L’estrazione offshore è ancora più preoccupante. Non è presente nella legge sulle miniere del 1992 ed è stata inserita nella Parte VII (147-156) dell’attuale progetto di legge sulle miniere. L’attività estrattiva offshore non è stata ancora attuata da nessun Paese né nelle Zone Economiche Esclusive né nelle acque internazionali, per le quali l’Autorità internazionale dei fondali marini (Isa) non ha ancora concesso alcuna licenza “poiché vi è ancora disaccordo tra i 36 Stati nazionali membri del Consiglio Isa (168 Stati membri in totale) sul fatto che l’attività estrattiva in acque profonde sia considerata sicura dal punto di vista ambientale” (Weathering the Storm, Sydney, novembre 2024).
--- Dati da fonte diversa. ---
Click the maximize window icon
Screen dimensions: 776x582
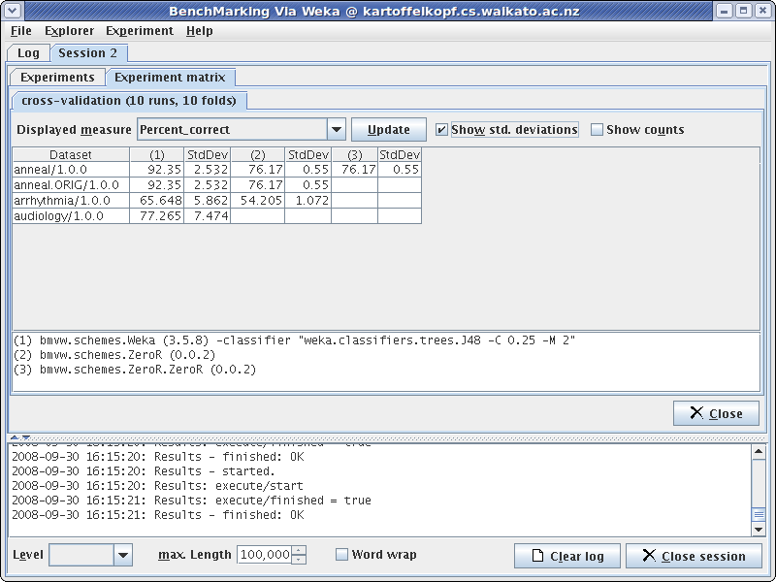pyautogui.click(x=743, y=11)
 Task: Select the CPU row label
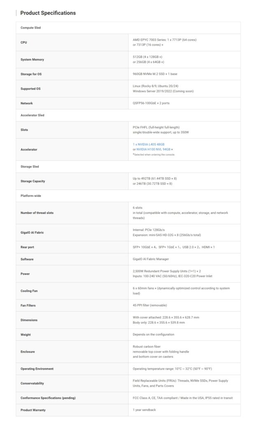[24, 42]
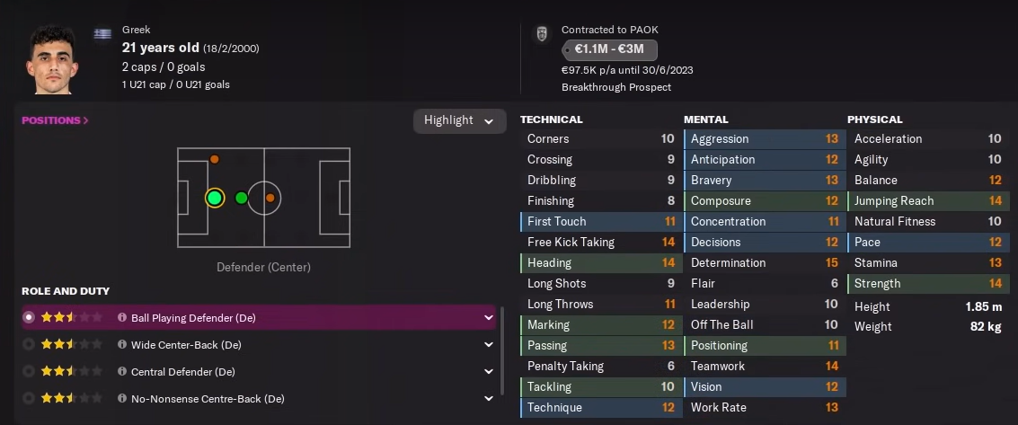
Task: Select Wide Center-Back radio button
Action: click(29, 345)
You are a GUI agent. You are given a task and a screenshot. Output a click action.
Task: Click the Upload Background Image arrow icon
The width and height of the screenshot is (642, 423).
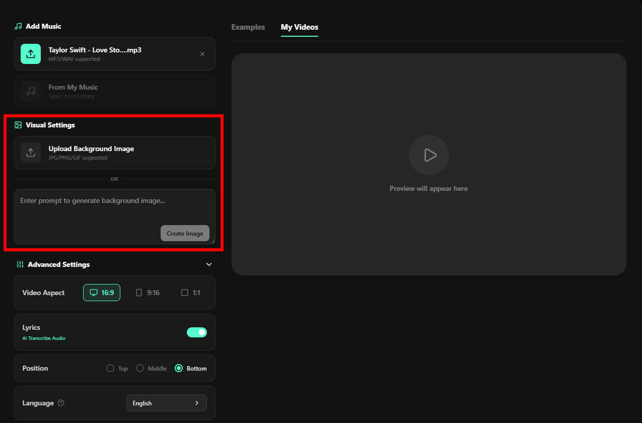pos(31,153)
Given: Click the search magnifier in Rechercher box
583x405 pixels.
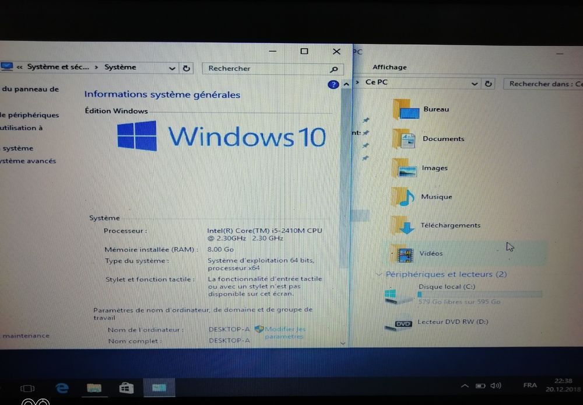Looking at the screenshot, I should (x=334, y=69).
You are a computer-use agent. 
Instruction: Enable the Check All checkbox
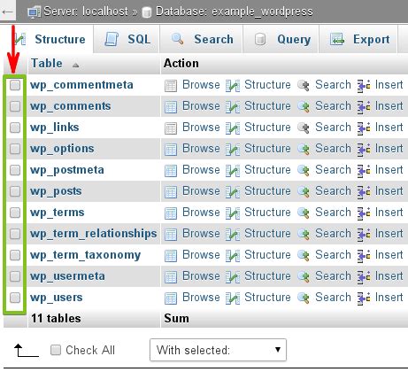coord(56,350)
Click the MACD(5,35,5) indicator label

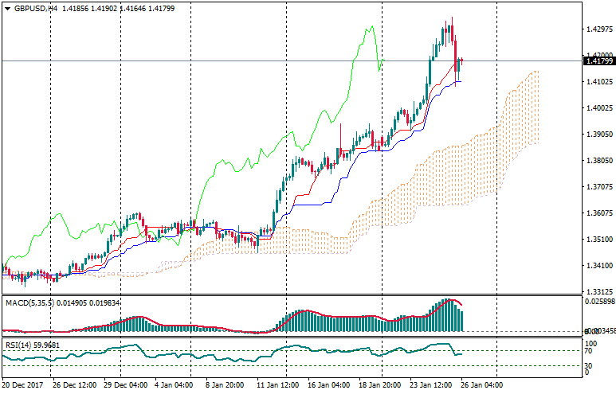click(29, 302)
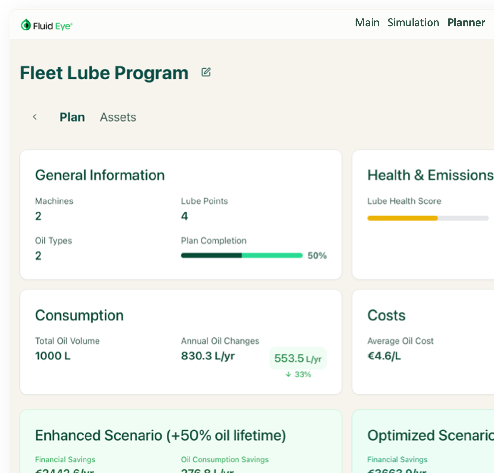Click the down arrow next to 33%
Image resolution: width=494 pixels, height=473 pixels.
coord(288,375)
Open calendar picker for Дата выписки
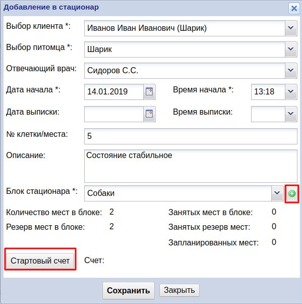This screenshot has width=302, height=304. coord(149,114)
L’esitazione abbraccia un’ampia gamma di preoccupazioni: le rotte migratorie dei pesci e dei grandi mammiferi marini come le balene, il rumore sottomarino che può disturbare l’ecosistema marino e i suoi modelli comportamentali, l’impatto sull’industria della pesca e sulla dipendenza delle comunità costiere dai prodotti del mare, le correnti oceaniche che portano i rifiuti, gli sterili e le sostanze chimiche velenose a qualsiasi distanza dal sito di trivellazione, il danno ambientale al mare e alla costa col possibile spostamento degli insediamenti umani che non hanno alternative di terra e di sostentamento. In considerazione di questi rischi evidenti, massicci e molto probabili (e di altri ancora imprevisti), Caritas PNG nel suo documento presentato il 4 aprile scorso ha chiesto la rimozione della Parte VII (Miniere offshore) dalla versione finale del Mining Act 2025 e l’imposizione di una moratoria permanente su questa pratica. Niente miniere offshore nel futuro della Papua Nuova Guinea. Le comunità costiere lo rifiuteranno sicuramente se si trova all’interno della Zona Economica Esclusiva della PNG, mentre sarà più difficile opporsi, pur subendo le stesse conseguenze negative, se si trova più al largo, in acque internazionali.
Un motivo in più, quindi, perché Caritas PNG sostenga una proposta specifica del Centre for Environmental Law & Community Rights Inc. (Celcor), con sede a Port Moresby, per il disegno di legge sulle attività minerarie del 2025: aggiungere e includere il consenso libero, preventivo e informato (Fpic) come disposizione separata nella legge. In questo modo, si rende obbligatoria una consultazione completa e una mappatura sociale prima di svolgere qualsiasi attività mineraria. L’interazione dei richiedenti minerari con le comunità locali dovrebbe essere monitorata da organismi indipendenti, per evitare facili manipolazioni di comunità remote e scarsamente istruite. “I proprietari terrieri devono essere pienamente considerati, poiché gli impatti ambientali negativi dell’attività mineraria spesso superano i benefici percepiti dagli sviluppi estrattivi all’interno delle loro comunità” (nota di Celcor). Non è un mistero che le aziende che normalmente si spacciano per “sviluppatori” (non solo nel settore minerario) siano in realtà degli “sfruttatori”. E comprare i leader delle comunità locali e dividere i proprietari terrieri con privilegi e vantaggi per ottenere meglio il consenso è una pratica diffusa.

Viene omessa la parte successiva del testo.